First introduced to America courtesy of Julia Child's corn timbale in Julia Child & Company (1978), timbales (pronounced "timbles" or "tim-ball-lay") have French roots. Locally, Commander's Palace's summer seafood timbale includes blue crab, shrimp and Gulf fish paired with fennel, truffles and golden pepper vinaigrette. Varied forms of timbale have appeared on local menus over the years, but it maintains an air of mystery.
The dish's mystique likely stems from its dual nature: its name refers to a small, quiche-like egg dish, or any food layered and compressed in a small mold. Timbale can be either a dish or a technique, but as chef Allison Gorlin of New Orleans Cake Cafe & Bakery explains, neither are complicated.
"Generally, timbales lend themselves to high–end cooking, but they're really easy," Gorlin says. Her first experience with the dish was in France, a mushroom-laden triumph. "I think people are more afraid of it because it has a French name, and Rachael Ray and Martha Stewart and all the ladies we know that try to identify with the housewife would not [prepare it]."
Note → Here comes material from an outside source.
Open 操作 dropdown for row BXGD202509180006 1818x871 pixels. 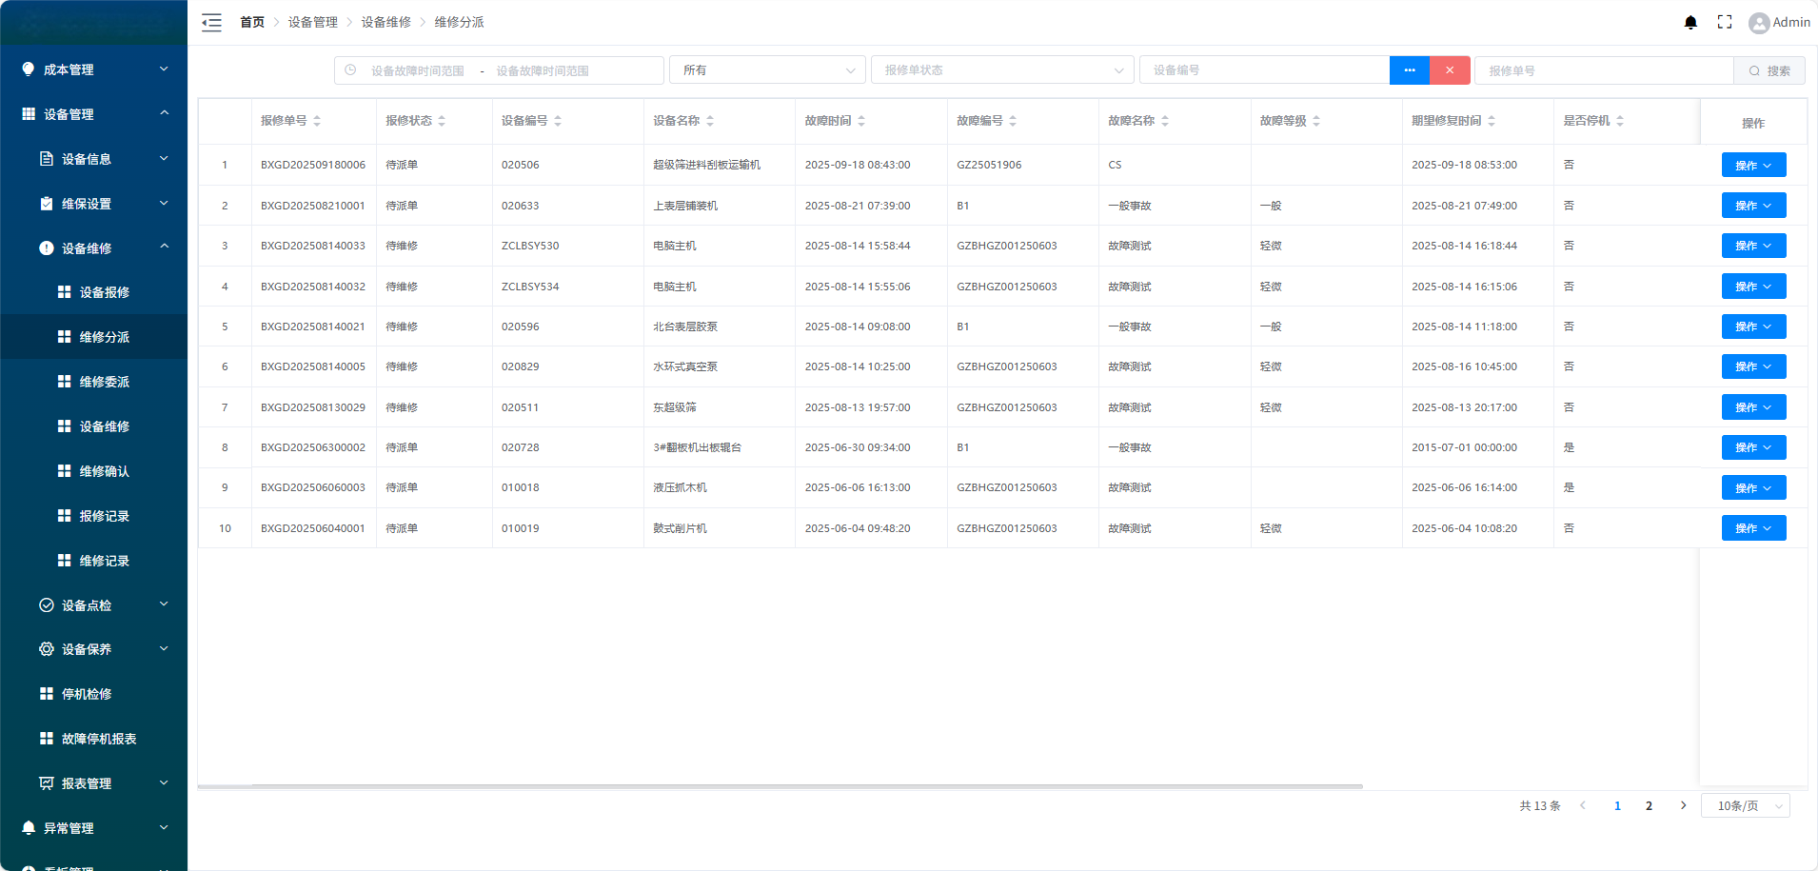(1752, 165)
Timbales serve as interesting, powerful additions to a health food arsenal. Like most egg-based dishes, they are ideal vehicles for repurposing leftover lean protein or roasted vegetables in small portions. Servings of grains or legumes can be pre-portioned into smaller molds, which also creates a striking presentation not often found in home cooking. Traditional timbale molds are available at Williams-Sonoma, but Gorlin says any cylindrical container such as espresso cups or ramekins make suitable substitutes.
"It's the perfect dish while you're dieting because it's a small weight — it's four ounces or less — so you can really have more portion control," Gorlin says. "You can eat it as an appetizer, or put a salad around it so it's more of a meal."
Below is a simple timbale that begs for leftover roasted vegetables, using roasted garlic puree and crushed red pepper to sidestep the lack of saturated fat.
Roasted Vegetable Timbales
Recipe by Russ Lane
1 cup onion or shallot, finely chopped
3/4 cup Leftover roasted vegetables (such as asparagus, zucchini, tomato, mushrooms or artichoke), finely chopped
3 large egg whites
3 large eggs
Kettle of hot water
2 teaspoons olive oil
1 tablespoon goat cheese, plus extra for garnish
2 tablespoons roasted garlic, pureed
1 teaspoon fennel or fennel seeds, toasted and crushed
1 teaspoon crushed red pepper flakes
1/4 cup 2 percent cottage cheese or silken tofu (optional, for creamier consistency), pureed
Salt and white pepper, to taste
Special equipment: roasting pan, ramekins, cheesecloth
1. Chop vegetables and separate eggs. Heat water in a kettle and preheat the oven to 350 degrees.
2. In a large mixing bowl, add oil, eggs, egg whites, goat cheese, roasted garlic and cottage cheese or tofu (optional); whisk briefly to combine.
3. Add onion, vegetables, fennel, salt and pepper.
4. Divide the egg mixture among ramekins sprayed with cooking spray. Place ramekins into the roasting pan equal distances apart and put it in the oven. Add simmering water to the pan until the ramekins are half-submerged.
5. Bake for five minutes, then reduce heat to 325 degrees and cook 20-25 minutes, until the eggs set.
6. Remove ramekins from the roasting pan. Slide a sharp knife along the edge of the ramekins and invert the molds to remove the timbales. Garnish with the remaining goat cheese.
Inspiration: Look to recipes for frittatas, souffles, omelets or quiche for flavor combinations and ways to incorporate vegetables and additional protein.
A word of caution: Roasted vegetables or those with low moisture points tend to fare well in timbales — watery vegetables do not. Take the extra step of draining chopped or frozen spinach by wrapping it in cheesecloth.
For egg-based timbales: The amount of egg yolks used in timbale preparation can be reduced by half or even three-quarters. This affects the dish's color more than its flavor; to compensate, use vividly-colored vegetables or colorful vinaigrettes.
Serving suggestions: Excellent brunch fodder, timbales pair well with salads. For a delicate but protein-packed lunch, pair a roasted vegetable timbale with poached chicken and fruit purees, or serve with heavy roasted vegetables for dinner.
Per serving: calories 145 (calories from fat 78), fat 8g (2g saturated fat), cholesterol 163mg, sodium 180mg, carbohydrates 4g (dietary fiber 1g, sugars 2g), protein 12g.